GRC Program Development: Design, configure, and implement GRC processes and technology, including policy management, process risk and control alignment, and risk acceptance, issues and exceptions tracking.  Customize GRC processes to meet specific organizational and customer requirements.
Policies and Standards Development: Establish information security policies, standards, and guidelines in line with regulatory and contractual requirements. Continuously update and enhance them to address emerging threats and industry best practices.
Regulatory Compliance: Ensure compliance with applicable regulatory requirements, such as GDPR, HIPAA, PCI-DSS, etc. Monitor changes in regulations and update policies and controls accordingly.
Contractual Compliance: Review contractual agreements and requirements related to information security, privacy, and compliance. Identify gaps and develop strategies to meet contractual obligations.
Risk Assessment and Analysis: Conduct risk assessments to identify, evaluate, and prioritize information security risks. Develop risk mitigation strategies and work with stakeholders to implement controls and measures.
Continuous Process Improvement: Identify opportunities for process improvement within the GRC program. Regularly assess and refine GRC processes, policies, and controls to enhance efficiency and effectiveness.
Stakeholder Engagement: Collaborate with business customers to translate information security risks and requirements into business terms. Facilitate risk discussions, provide guidance, and promote risk-aware decision-making.
Security Awareness and Training: Develop and deliver security awareness and training programs to educate employees on information security risks, policies, and controls. Foster a culture of security awareness and compliance.
Reporting and Metrics: Generate regular reports on compliance status, risk posture, and effectiveness of controls. Define key metrics and performance indicators to measure the success of the GRC program.

What we expect from you:

We value experience, skills, drive, aptitude, and attitude over university degrees and certifications.
10 years in information security, GRC, or related roles, with a focus on building GRC modules and developing policies and standards to meet regulatory and contractual requirements.
3 years' experience leading an effective team
Strong knowledge of GRC frameworks (e.g., ISO 27001, NIST Cybersecurity Framework, etc.), risk management methodologies, and control frameworks.
Familiarity with regulatory requirements, such as GDPR, HIPAA, PCI-DSS, etc., and experience implementing controls to meet these requirements.
Excellent understanding of information security principles, risk assessment methodologies, and security controls.
Experience with GRC tools and platforms is preferred.

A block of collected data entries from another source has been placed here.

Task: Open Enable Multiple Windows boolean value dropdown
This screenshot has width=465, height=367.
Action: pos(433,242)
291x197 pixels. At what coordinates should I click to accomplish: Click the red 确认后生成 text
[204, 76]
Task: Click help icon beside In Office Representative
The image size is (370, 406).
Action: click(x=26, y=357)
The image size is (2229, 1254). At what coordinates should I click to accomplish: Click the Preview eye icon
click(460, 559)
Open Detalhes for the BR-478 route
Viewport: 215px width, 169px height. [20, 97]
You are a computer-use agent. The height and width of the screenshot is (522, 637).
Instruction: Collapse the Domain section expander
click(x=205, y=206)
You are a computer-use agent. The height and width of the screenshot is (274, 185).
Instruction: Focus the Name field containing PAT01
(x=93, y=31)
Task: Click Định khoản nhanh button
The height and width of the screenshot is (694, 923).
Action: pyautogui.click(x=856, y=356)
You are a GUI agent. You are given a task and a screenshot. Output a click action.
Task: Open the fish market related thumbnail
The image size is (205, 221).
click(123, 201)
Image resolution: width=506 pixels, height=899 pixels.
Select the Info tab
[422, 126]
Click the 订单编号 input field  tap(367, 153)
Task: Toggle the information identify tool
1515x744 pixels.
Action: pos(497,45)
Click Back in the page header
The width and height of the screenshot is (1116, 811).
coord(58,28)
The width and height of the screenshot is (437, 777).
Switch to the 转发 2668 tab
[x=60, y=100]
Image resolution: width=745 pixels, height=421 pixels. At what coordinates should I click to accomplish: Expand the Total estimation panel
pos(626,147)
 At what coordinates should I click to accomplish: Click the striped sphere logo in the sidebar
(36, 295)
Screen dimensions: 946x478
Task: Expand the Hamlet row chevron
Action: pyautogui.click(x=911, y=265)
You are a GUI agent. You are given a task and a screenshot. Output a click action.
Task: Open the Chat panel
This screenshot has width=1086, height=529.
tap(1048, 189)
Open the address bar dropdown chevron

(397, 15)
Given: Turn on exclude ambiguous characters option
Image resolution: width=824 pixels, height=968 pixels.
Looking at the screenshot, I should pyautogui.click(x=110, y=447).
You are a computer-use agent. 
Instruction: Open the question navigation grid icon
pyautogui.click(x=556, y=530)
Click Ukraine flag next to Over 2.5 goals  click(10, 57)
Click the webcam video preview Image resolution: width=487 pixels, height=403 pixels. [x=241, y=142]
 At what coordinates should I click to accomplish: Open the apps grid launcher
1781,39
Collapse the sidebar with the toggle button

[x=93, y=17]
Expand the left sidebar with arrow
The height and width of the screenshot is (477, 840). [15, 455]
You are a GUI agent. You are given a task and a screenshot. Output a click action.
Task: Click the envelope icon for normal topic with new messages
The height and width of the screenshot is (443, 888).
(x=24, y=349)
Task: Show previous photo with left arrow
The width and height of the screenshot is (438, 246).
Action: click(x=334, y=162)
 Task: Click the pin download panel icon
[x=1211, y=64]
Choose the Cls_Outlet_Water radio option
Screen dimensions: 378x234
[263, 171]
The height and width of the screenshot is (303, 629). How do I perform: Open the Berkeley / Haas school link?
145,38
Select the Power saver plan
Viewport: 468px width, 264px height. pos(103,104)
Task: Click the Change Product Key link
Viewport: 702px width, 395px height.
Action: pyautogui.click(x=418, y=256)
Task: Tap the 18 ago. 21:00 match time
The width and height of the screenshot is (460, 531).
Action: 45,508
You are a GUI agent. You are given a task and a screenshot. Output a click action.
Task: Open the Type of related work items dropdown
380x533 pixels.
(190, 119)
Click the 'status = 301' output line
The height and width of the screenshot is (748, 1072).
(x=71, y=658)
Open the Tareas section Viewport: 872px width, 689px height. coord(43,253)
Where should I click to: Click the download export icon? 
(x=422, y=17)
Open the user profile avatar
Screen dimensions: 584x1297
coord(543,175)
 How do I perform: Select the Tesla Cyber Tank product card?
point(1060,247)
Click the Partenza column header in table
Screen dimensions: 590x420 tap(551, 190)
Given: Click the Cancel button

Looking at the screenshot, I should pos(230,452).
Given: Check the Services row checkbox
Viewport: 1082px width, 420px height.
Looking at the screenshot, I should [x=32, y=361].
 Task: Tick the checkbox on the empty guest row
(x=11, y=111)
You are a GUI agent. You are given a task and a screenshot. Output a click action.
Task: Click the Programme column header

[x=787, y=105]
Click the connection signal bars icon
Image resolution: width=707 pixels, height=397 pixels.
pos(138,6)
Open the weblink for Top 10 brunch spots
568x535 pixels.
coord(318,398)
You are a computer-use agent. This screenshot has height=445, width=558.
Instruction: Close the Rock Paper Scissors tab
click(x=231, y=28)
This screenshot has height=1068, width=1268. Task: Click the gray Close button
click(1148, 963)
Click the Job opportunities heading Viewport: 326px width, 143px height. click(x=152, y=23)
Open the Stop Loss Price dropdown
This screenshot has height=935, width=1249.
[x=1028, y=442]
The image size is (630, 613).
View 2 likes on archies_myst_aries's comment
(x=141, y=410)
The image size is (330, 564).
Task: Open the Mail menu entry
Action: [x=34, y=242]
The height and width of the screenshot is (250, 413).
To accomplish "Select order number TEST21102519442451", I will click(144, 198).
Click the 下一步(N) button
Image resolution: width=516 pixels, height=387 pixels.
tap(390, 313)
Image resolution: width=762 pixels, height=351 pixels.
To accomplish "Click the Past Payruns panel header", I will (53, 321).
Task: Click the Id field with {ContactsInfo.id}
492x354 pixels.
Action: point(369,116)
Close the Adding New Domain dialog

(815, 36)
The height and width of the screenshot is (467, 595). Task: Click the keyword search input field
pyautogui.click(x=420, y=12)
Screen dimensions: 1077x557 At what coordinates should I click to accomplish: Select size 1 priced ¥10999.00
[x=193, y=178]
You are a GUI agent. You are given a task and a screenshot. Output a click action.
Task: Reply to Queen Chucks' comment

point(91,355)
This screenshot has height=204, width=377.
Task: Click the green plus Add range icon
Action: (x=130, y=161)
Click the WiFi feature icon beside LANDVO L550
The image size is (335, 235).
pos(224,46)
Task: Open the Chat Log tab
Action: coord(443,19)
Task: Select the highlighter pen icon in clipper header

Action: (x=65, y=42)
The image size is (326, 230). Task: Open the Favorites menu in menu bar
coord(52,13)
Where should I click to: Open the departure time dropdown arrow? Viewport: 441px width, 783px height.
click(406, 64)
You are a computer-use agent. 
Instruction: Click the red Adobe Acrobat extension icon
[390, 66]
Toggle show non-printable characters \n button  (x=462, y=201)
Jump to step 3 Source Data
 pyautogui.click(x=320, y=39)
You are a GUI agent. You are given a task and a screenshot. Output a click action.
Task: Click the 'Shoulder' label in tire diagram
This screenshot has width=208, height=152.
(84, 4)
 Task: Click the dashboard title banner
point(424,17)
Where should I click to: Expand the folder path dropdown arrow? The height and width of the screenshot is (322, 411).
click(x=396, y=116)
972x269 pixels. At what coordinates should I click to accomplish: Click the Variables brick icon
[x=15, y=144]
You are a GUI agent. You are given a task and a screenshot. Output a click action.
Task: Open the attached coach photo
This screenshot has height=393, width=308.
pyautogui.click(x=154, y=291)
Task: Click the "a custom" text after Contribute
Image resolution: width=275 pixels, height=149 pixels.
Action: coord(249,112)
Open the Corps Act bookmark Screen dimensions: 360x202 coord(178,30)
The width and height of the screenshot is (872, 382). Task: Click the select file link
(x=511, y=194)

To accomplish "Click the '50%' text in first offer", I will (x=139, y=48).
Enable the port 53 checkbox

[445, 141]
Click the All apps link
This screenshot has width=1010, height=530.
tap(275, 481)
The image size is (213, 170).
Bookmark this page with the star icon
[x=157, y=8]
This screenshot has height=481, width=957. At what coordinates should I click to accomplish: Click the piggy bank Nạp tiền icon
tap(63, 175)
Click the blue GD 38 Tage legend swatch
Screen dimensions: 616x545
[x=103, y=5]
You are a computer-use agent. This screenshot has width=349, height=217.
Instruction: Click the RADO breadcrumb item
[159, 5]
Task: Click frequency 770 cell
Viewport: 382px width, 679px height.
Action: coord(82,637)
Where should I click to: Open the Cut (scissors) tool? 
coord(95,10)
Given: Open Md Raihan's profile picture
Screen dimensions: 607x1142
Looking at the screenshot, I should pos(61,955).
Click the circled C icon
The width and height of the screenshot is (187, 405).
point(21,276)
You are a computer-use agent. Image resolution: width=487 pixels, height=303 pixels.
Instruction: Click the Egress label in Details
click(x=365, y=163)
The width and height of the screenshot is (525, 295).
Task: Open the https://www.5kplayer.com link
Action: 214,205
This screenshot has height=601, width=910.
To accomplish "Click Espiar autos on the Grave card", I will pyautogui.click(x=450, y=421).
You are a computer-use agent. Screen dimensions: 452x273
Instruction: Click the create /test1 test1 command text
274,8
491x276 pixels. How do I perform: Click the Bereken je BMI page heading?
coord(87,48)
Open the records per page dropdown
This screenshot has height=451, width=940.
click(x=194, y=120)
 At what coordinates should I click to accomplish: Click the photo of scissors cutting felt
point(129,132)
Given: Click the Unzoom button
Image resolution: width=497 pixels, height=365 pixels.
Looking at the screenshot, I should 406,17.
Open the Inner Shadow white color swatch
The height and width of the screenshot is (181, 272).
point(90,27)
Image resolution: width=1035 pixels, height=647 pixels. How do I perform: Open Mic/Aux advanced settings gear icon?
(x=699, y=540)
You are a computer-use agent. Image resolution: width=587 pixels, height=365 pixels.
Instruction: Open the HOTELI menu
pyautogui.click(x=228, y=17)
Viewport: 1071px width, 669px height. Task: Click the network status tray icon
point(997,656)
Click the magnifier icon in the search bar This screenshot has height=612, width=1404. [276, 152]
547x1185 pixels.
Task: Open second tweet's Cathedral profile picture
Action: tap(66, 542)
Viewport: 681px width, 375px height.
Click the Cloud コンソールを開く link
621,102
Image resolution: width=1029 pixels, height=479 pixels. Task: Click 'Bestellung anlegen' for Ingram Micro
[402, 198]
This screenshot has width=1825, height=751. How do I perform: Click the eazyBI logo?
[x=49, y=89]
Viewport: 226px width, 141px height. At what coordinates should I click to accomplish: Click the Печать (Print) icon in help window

What you can expect from us:

Diverse, award-winning culture and work/life benefits.
An inclusive culture that empowers you to bring your best true self and your best ideas. We know diverse perspectives lead to better problem solving and better solutions for our customers.
A learning environment that empowers you to develop your career with comprehensive resources and support, ongoing education and skills-development training, and robust advancement opportunities.
Health, dental, and vision coverage; coworker stock purchase program; paid vacation time and sick days; tuition reimbursement; coworker discounts; and other generous perks.

Who we are:

We make technology work so people can do great things.